Wednesday, 2 March 2016

Two things I have learned...



Two of the things I have learned on my journey as a mum to boys with learning disorders....

NEVER listen to Dr Google

Let’s face it all it does is scare a person and not everything is factual, some people have certain opinions or may have had a bad experience, and whilst the internet can be great and can offer you a wealth of information and help you should never diagnose a child or person from anything you have simply read or seen online, a medical professional should always be consulted before you fly of the handle or upset yourself and your child if that is the case.

NEVER  listen to people who have no idea but think they do.

It is incredibly hurtful, confusing and angering for a mum of any child with a disorder or disability to be told by someone with what you would term a ‘healthy’ child that your child will be this or that, they will end up a drug addict, a rebel, suicidal, a zombie, that you need to ignore the advice of medical professionals because he/she read online that this medication does this or that the disorder is just boredom or non-existent, an excuse for a lazy parent or teacher.

At the end of the day you need to A. Listen to a medical professional and B. follow your instinct as a mum, you need to do what is best for your child and you know why you have had to do what you need to do, it really irks me how people feel that other people owe them an explanation for the choices they have made for their children or loved ones, it honestly has nothing to do with anyone else unless the information is offered and it doesn’t hurt to offer advice as long as it is factual or in the best interest of the person involved, I may not understand or agree with people who choose not to vaccinate but that is not my choice to make end of story, people may not agree that children should be medicated for disorders or disabilities but the fact is that some do and they need to be for their own well-being to keep them from becoming a terrible statistic or a label.

It is incredibly difficult to understand what another parent is going through with a disorder if you have not lived through it but it’s is not difficult to try and to be a helpful hand to a person instead of a doom and gloom ball of statistics and opinion, you have not personally traveled that journey it is impossible to know how much those parents have done or gone through, what they tried or haven’t tried and then to go and tell them they are run, it is just plain rude and uncalled for.

This past two weeks I have been from one professional and non-professional ear to another, personally I have received a lot of great support and kind words from people around me and it has really helped me as a mum to get through it day by day and not fall into a black hole of what would ultimately become a depressive state, I know the statistics of someone with depression and for kids with behavioral disorders, but I am not a statistic and neither are my kids, neither is your neighbor or your child's best friend, people become addicts, criminals or end their lives often with what seems like no rhyme or reason and with no ailment or disorder in site or often because there was a noted ailment and it was ignored.

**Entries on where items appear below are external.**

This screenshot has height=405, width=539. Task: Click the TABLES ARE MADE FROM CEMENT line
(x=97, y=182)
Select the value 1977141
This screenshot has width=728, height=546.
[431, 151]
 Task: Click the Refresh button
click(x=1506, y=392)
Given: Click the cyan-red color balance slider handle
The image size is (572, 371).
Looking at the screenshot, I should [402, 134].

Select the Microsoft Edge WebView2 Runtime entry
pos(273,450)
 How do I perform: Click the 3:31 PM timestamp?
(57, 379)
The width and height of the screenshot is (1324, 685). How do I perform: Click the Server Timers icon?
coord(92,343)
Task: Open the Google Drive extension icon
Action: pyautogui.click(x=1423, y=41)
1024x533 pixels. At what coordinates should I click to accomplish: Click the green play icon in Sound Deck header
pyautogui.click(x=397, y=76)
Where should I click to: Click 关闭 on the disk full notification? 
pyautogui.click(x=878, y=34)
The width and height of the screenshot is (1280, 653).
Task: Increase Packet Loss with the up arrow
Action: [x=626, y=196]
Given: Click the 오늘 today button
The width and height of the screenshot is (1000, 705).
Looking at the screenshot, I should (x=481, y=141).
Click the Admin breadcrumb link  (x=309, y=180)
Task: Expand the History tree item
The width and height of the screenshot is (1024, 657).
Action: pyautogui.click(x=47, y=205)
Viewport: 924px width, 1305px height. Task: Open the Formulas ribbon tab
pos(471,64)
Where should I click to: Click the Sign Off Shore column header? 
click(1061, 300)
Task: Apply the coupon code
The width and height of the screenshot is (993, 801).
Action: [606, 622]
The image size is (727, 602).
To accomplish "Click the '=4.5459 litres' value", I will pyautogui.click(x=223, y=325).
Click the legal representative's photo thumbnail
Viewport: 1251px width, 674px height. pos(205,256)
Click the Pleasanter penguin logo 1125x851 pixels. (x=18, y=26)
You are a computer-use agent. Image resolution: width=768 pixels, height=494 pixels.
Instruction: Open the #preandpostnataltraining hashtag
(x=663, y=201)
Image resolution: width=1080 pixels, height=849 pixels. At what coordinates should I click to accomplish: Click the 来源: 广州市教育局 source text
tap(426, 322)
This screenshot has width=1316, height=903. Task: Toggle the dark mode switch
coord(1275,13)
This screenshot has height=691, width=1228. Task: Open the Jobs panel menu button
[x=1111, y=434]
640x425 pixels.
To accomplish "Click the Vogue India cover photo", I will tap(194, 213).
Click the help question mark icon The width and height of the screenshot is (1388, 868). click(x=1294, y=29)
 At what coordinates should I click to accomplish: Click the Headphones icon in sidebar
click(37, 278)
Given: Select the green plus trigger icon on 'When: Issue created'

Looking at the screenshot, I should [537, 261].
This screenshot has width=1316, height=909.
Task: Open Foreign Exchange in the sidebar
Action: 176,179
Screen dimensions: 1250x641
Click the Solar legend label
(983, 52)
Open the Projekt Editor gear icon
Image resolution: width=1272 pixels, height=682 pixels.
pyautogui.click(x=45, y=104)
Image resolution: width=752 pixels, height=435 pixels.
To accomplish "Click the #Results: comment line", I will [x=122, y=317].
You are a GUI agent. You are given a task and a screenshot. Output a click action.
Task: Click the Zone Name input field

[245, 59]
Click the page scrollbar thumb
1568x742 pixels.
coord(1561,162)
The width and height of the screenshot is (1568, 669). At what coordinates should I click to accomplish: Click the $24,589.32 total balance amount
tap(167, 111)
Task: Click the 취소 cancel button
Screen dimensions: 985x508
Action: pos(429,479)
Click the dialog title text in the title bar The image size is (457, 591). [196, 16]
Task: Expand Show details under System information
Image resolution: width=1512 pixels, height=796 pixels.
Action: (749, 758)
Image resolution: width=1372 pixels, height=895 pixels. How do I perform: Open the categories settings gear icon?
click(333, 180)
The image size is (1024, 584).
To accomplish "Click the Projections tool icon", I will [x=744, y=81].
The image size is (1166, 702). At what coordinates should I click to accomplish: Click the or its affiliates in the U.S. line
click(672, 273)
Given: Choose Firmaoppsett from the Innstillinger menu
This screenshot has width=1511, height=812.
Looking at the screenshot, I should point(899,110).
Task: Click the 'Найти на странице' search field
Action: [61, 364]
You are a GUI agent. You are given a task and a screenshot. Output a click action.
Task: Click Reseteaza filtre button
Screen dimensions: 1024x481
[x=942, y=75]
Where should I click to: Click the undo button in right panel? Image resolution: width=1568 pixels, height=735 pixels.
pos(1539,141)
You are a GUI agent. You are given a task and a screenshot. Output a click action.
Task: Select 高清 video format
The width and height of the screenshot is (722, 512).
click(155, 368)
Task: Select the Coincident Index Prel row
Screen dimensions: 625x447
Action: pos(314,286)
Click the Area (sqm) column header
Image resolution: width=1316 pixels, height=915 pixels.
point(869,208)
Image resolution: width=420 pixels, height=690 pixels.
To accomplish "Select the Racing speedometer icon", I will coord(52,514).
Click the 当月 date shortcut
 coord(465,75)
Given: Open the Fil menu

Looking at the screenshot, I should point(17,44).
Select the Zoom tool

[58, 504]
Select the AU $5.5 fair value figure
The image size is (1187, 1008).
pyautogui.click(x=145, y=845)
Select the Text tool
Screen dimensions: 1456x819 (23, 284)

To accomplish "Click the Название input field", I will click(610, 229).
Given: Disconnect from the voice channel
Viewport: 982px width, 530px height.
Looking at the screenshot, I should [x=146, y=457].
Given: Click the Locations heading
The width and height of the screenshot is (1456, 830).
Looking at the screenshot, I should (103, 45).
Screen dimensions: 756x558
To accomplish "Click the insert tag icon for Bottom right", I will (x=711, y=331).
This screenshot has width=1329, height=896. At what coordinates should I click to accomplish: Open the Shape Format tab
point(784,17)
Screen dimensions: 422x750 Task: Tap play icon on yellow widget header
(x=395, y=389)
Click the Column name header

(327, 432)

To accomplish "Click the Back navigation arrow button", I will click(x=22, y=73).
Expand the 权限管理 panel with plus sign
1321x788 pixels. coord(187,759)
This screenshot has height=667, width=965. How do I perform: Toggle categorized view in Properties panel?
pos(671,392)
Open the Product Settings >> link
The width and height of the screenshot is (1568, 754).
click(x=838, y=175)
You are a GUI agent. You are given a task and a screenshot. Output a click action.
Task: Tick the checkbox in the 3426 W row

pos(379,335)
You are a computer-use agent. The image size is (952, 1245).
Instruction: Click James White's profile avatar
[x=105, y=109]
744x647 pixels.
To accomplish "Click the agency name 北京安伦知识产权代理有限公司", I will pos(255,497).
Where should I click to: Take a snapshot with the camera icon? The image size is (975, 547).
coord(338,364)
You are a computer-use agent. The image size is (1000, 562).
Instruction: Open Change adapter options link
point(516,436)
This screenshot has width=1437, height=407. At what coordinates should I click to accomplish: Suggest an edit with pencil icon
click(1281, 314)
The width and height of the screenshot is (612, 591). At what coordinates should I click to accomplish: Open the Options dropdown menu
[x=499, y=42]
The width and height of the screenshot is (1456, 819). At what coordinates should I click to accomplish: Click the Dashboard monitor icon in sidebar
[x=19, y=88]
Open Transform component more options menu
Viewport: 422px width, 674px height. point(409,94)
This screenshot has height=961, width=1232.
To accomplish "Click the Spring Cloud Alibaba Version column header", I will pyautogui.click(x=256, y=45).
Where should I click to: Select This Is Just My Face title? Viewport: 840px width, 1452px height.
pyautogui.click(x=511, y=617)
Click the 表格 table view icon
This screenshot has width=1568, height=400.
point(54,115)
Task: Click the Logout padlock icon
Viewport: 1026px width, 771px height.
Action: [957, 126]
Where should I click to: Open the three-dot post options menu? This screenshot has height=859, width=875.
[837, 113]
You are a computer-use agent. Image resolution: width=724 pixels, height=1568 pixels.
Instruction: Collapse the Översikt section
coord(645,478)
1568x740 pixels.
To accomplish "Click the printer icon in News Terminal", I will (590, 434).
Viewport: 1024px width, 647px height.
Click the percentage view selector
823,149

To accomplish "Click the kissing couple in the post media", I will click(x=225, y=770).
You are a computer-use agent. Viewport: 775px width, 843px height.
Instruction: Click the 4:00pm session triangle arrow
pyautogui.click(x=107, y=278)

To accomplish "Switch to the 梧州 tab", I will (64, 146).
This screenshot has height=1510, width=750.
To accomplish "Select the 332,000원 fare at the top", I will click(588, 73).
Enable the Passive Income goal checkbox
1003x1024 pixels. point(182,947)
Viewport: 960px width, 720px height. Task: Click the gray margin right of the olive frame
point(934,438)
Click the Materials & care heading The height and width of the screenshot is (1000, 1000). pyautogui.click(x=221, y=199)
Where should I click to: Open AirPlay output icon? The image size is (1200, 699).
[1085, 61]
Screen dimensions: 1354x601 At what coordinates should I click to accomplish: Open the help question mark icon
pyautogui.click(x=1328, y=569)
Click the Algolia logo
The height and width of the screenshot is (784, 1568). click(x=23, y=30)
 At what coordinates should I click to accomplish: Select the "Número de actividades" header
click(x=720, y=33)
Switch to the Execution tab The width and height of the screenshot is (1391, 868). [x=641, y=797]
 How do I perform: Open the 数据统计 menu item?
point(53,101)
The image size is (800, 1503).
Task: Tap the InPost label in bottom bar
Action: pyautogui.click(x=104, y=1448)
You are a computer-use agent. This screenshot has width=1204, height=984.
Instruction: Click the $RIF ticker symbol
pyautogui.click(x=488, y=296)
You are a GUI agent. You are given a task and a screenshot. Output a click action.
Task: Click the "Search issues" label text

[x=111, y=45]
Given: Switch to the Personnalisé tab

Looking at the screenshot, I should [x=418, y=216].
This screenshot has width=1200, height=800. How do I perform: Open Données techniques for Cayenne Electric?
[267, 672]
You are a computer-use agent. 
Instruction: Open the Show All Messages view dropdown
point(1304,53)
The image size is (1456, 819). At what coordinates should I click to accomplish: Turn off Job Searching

I urge you if you are ever faced with a statistic or label based diagnosis please do not listen to the nay sayers or the people who think they know it all but don’t and if you know of someone in that place be a supportive hand offer advice that’s meaningful and helpful if you have it and it is asked for.

I have become very vocal as the years with my kids have gone on and still there will be things said on forums and such that make me feel incredible sad, you know you cant turn back the clock and people are born the way they are because they are if I could I would not turn back the clock anyway, because my kids are amazing and much of who they are is in spite or or because of what they have had to overcome, why would I want to change that albeit to make life easier for my kids but at the end of the day their disorders are not what makes their life difficult or mine its the people and world around us that feels the need to class anyone that is remotely different as weird or out of order, that tells them they need to change or fit in or that statistically they will end up a certain way.